Ultimo e represso tentativo di rivolta degli operai della Lana si ebbe nel 1383, quando essi, nel febbraio, cercarono di inserirsi in un conflitto tra i Magnati, che miravano a distruggere gli ultimi resti degli Ordinamenti di Giustizia, e le Arti. Il 10 marzo scoppiò un tumulto, che vide riuniti i Ciompi con i lavoratori delle due Arti soppresse, Farsettai e Tintori: il Popolo grasso ancora una volta prevalse con la forza e seguirono bandi e condanne a morte.
Ma la forca e la mannaia non bastavano a far desistere i più animosi e i più disperati da una lotta che essi combattevano per difendere il loro diritto all’esistenza ed ancora altri estremi tentativi seguirono.
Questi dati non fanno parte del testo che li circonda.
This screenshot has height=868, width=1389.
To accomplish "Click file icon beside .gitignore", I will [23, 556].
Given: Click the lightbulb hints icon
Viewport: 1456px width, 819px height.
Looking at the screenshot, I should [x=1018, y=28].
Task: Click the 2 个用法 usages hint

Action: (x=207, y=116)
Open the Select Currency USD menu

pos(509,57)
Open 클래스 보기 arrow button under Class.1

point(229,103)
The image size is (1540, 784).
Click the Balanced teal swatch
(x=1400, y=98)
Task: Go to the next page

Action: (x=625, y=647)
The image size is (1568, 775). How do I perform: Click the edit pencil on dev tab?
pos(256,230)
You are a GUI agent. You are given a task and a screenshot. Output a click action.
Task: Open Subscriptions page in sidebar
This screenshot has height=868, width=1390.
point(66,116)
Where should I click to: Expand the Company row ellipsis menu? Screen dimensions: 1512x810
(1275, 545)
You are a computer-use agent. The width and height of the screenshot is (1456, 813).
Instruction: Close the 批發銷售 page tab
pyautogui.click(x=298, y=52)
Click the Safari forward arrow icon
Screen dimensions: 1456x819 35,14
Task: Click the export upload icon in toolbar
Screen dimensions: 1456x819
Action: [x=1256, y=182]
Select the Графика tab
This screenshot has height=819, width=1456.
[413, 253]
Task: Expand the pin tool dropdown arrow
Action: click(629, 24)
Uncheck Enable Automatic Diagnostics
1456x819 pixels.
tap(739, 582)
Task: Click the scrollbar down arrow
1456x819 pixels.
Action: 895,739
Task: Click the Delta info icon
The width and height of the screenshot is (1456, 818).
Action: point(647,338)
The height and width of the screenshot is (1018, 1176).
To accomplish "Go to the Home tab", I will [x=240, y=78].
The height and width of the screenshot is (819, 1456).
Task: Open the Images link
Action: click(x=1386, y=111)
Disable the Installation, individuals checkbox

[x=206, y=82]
“Muoiano li traditori che li fanno morire di fame e vivano le 24 arti”… era il loro grido (ventiquattro, cioè le antiche 21 più le tre sorte dal tumulto). L’ultimo disperato sforzo fu nel luglio 1383. Poi il rullo compressore dello sfruttamento schiacciò, senza speranza più di riscossa, il proletariato fiorentino.
Fu, quello dei Ciompi, nella storia operaia, il primo tentativo di riscossa, fallito per l’immaturità dei tempi, per la mancanza, cioè, di una organizzazione di classe capace di fronteggiare la coalizione di tutte le forze della potente borghesia.